Fomos amigos desde os tempos da mocidade, eu às voltas com a poesia e suplementos literários e Paulo com o teatro e principalmente com o cinema, sua obsessão. Com 22 anos, ele foi o primeiro cineasta a realizar um longa-metragem em Cataguases, 40 anos depois de Humberto Mauro: O Anunciador, o Homem das Tormentas. O que necessariamente não significava desinteresse de Paulo pela literatura, como se vê pela foto (década de 1960) em que ele visita o escritor Rosário Fusco em sua casa de Nova Friburgo. Naquela Cataguases da década de 60, e quatro décadas depois, nós nos semelhávamos, de certa forma, àquela Cataguases dos anos 1920, de Humberto Mauro e dos Verdes. Paulo Martins e sua turminha, como Mauro, já focados no cinema; Joaquim Branco, eu e os “bardos barbudos” do Totem, como os Verdes, às voltas com a literatura, o poema em processo.
Eisenstein & Agedor
Ele
me aplicou Eisenstein, Truffaut, Buñuel, fora todo o pessoal do Cinema Novo.
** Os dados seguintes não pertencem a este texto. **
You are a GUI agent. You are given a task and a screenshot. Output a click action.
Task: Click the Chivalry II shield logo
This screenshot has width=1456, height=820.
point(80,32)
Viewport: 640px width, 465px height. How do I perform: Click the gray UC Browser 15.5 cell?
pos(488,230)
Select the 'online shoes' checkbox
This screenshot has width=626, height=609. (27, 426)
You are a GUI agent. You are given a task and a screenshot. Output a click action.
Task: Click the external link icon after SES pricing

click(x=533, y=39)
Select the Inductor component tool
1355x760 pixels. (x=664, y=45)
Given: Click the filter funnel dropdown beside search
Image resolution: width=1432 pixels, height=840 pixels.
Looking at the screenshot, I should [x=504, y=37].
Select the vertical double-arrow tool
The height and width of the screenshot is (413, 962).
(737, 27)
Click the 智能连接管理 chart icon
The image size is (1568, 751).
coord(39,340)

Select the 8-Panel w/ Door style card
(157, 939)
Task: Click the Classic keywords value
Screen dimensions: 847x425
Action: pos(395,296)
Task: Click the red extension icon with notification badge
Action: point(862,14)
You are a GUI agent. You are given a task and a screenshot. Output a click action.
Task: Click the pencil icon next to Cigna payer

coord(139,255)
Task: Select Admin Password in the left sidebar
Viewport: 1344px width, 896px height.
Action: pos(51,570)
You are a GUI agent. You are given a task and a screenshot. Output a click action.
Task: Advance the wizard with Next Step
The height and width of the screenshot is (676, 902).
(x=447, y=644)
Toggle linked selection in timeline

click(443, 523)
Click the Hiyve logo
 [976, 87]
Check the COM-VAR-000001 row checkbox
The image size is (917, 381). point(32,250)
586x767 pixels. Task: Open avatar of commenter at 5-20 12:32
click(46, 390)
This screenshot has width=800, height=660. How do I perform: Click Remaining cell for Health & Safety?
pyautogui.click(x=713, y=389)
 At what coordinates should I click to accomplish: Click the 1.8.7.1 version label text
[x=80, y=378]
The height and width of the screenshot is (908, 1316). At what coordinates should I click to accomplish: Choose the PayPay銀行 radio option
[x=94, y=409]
Também pudera: o cine-clube criado por Paulo Martins na Cataguases dos anos
1960 (do qual fui vice-presidente) chamava-se nada menos que Sergei Eisenstein,
em homenagem ao grande cineasta russo, e foi inaugurado com o filme “Os
Incompreendidos” (Les quatre cents coups),
de François Truffaut. Ah, sim: Buñuel. A produtora que ele fundou junto com o
poeta Francisco Marcelo Cabral (e que produziu O Anunciador, iniciado em 1967 e só lançado em 1970) chamava-se
“Agedor”, título naturalmente extraído do filme L´Age d´Or, de Luis Buñuel.
No
Rio, 1963 – quatro anos antes das filmagens de O Anunciador em Cataguases –, Paulo eu moramos numa pensão na Rua
Voluntários da Pátria, em Botafogo (onde hoje é a Livraria da Travessa, uma rua
agora “estrelada” por várias salas de cinema). Foi quando nos aproximamos mais,
longos papos noite adentro. Literatura e música, sim. Mas cinema sempre, sempremente
cinema.
Após o jantar, a gente ficava sentado na porta da pensão (está lá ainda hoje, aquela porta altíssima em frente às salas de cinema do Estação Botafogo), papeando à toa enquanto passavam por nós os últimos espectadores do antigo cinema que existia no início da Voluntários, pros lados da Praia de Botafogo.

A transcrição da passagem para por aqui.